┌──

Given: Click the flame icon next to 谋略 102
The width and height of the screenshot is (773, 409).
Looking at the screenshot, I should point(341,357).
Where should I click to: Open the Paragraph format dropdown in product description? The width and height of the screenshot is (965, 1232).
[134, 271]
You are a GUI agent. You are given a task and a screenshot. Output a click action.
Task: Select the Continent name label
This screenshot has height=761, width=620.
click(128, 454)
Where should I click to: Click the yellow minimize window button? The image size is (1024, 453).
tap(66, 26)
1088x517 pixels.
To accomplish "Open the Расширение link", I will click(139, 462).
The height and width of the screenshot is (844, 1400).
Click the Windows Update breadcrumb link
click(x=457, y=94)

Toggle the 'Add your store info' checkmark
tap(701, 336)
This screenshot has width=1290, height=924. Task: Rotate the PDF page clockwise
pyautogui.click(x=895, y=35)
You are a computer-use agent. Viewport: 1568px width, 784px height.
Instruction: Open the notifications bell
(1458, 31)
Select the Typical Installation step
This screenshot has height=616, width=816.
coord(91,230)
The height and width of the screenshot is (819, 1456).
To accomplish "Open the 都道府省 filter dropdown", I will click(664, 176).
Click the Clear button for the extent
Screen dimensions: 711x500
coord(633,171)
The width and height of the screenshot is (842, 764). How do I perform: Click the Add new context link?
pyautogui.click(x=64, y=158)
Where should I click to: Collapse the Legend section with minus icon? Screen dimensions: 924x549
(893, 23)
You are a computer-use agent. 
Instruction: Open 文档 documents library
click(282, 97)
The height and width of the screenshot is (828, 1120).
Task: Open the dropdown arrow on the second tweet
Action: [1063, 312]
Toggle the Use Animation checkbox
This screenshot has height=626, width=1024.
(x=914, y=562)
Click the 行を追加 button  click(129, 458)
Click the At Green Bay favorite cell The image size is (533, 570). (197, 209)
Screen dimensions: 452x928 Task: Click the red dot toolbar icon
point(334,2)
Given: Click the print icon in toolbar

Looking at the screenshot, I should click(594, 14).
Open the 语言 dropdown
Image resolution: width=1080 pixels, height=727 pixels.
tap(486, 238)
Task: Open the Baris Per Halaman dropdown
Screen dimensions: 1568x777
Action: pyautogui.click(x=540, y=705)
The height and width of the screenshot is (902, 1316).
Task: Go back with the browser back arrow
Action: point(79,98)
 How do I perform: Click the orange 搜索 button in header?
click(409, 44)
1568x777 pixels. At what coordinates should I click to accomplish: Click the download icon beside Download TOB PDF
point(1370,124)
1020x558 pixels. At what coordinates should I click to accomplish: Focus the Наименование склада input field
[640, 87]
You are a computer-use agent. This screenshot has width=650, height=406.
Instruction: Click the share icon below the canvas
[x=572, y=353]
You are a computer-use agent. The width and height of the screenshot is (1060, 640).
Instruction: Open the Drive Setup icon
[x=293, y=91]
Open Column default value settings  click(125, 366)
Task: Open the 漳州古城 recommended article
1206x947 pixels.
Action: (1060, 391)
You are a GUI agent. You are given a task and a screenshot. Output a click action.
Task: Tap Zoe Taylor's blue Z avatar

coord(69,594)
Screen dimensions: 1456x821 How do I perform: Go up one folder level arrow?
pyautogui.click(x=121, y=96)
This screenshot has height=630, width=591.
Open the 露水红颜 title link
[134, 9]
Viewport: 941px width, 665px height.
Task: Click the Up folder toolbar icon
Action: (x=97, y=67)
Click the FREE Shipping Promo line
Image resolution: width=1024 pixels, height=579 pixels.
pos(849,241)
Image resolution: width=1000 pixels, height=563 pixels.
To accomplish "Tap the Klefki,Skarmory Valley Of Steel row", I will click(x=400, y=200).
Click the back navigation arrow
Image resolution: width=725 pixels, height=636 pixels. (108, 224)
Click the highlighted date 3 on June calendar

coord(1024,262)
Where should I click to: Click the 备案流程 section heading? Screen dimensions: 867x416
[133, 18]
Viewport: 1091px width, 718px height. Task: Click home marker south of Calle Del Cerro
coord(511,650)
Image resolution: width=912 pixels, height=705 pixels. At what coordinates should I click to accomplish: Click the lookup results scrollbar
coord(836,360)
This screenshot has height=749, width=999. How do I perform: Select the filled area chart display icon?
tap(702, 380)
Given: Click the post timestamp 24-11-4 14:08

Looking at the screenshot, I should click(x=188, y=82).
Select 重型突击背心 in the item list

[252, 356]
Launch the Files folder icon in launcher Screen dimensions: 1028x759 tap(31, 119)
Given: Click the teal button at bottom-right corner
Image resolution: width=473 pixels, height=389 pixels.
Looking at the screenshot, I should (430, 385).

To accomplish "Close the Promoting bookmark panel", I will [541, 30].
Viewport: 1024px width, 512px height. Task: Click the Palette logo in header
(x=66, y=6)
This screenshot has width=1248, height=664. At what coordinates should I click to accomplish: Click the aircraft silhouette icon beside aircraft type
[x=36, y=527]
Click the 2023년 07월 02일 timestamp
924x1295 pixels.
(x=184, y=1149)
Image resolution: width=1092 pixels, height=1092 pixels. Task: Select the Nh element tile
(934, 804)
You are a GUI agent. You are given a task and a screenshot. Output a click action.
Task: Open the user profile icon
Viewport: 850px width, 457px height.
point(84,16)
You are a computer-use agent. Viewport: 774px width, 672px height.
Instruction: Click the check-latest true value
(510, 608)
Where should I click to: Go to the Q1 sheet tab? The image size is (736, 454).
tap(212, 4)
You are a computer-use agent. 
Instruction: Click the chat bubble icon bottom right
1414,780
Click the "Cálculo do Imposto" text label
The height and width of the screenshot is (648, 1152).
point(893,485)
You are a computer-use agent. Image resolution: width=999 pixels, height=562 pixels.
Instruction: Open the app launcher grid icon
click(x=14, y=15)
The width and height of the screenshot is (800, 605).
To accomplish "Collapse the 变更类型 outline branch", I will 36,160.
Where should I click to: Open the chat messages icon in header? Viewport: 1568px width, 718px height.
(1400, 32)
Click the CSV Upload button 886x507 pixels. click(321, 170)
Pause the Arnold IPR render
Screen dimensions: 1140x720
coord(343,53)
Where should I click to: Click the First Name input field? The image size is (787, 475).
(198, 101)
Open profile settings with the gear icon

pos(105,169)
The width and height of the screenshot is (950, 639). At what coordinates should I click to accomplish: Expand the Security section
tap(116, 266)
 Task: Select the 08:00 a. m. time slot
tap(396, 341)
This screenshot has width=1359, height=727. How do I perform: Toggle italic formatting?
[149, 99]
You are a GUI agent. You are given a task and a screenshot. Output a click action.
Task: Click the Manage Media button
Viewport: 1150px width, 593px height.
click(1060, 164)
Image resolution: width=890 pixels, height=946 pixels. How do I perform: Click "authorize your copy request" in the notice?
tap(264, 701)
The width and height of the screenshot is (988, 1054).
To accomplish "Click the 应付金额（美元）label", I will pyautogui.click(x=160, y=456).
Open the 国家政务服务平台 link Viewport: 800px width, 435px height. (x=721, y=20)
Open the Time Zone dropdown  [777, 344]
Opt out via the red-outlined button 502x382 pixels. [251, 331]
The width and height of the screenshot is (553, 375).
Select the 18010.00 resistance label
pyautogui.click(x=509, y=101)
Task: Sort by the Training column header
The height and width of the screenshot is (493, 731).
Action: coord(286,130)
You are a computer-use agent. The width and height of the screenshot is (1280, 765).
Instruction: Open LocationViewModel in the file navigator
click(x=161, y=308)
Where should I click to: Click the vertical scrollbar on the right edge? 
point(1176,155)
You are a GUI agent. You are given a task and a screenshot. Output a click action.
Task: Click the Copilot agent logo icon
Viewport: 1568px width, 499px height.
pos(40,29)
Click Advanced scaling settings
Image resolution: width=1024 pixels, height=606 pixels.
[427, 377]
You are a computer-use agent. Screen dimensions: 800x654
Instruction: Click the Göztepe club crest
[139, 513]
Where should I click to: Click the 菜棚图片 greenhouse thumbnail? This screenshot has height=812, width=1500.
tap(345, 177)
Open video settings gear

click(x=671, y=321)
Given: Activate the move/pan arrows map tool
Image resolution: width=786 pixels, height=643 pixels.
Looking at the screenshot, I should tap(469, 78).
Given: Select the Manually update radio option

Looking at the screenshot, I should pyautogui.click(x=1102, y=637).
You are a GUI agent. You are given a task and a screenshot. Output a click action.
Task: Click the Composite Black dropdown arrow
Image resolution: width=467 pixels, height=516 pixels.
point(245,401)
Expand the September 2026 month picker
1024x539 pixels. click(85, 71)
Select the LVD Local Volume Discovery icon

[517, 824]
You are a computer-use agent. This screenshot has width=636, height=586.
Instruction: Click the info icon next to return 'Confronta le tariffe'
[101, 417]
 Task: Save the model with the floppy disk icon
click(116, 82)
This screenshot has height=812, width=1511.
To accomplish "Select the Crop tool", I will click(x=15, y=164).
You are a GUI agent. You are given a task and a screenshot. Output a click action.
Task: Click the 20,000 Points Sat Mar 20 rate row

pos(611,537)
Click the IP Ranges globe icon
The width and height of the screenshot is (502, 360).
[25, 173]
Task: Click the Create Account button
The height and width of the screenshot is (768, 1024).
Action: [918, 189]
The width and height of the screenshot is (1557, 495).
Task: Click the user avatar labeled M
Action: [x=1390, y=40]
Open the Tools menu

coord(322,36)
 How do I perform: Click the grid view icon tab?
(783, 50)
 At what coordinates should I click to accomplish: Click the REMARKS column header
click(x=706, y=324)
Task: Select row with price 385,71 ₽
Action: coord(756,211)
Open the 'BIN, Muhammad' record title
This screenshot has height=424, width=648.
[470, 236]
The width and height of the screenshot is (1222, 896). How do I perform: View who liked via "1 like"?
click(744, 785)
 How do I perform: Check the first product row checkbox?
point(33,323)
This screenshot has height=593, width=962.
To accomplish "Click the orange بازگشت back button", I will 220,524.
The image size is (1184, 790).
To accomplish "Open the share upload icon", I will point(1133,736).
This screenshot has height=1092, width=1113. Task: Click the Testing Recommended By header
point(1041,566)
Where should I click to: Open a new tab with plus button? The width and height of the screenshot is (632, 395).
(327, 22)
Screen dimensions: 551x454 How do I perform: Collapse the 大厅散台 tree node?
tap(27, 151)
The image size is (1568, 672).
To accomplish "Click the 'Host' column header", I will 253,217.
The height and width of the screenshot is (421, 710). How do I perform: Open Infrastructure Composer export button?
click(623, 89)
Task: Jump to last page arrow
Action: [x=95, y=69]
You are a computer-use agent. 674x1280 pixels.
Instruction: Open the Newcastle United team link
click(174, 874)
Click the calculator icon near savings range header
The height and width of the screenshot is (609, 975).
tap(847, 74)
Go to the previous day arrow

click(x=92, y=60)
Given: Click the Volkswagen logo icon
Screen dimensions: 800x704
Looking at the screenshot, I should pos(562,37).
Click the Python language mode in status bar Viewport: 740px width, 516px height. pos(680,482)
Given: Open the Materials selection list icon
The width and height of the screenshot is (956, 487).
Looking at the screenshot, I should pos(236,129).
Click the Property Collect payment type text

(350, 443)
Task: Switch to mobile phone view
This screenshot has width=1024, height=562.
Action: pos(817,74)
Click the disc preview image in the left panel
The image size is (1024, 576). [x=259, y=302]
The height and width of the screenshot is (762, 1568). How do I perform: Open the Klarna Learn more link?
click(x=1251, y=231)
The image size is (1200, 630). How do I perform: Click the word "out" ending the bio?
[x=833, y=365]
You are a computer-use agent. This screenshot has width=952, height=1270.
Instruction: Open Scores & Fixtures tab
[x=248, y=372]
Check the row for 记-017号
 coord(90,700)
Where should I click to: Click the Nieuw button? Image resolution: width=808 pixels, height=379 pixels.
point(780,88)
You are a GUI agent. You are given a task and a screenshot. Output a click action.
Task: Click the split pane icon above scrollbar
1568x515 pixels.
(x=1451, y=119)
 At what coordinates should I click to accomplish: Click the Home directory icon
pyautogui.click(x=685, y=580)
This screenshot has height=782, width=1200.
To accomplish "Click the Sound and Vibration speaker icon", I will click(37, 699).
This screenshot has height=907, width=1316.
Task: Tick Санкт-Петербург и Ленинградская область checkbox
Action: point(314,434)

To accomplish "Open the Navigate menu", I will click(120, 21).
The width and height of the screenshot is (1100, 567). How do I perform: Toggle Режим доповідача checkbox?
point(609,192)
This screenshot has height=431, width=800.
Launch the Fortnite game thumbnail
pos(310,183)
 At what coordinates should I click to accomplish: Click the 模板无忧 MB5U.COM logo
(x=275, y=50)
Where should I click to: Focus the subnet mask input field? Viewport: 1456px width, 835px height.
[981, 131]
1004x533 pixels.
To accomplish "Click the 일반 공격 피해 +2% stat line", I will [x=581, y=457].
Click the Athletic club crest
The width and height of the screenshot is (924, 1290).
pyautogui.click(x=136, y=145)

└──

** What to produce **
The required answer is the exact run of lines above starting at the line with "Where should I click to: Click the vertical" and ending at the line with "Given: Activate the move/pan arrows map tool", with both ends present.

** Task solution **
Where should I click to: Click the vertical scrollbar on the right edge? 
point(1176,155)
You are a GUI agent. You are given a task and a screenshot. Output a click action.
Task: Click the Copilot agent logo icon
Viewport: 1568px width, 499px height.
pos(40,29)
Click Advanced scaling settings
Image resolution: width=1024 pixels, height=606 pixels.
[427, 377]
You are a computer-use agent. Screen dimensions: 800x654
Instruction: Click the Göztepe club crest
[139, 513]
Where should I click to: Click the 菜棚图片 greenhouse thumbnail? This screenshot has height=812, width=1500.
tap(345, 177)
Open video settings gear

click(x=671, y=321)
Given: Activate the move/pan arrows map tool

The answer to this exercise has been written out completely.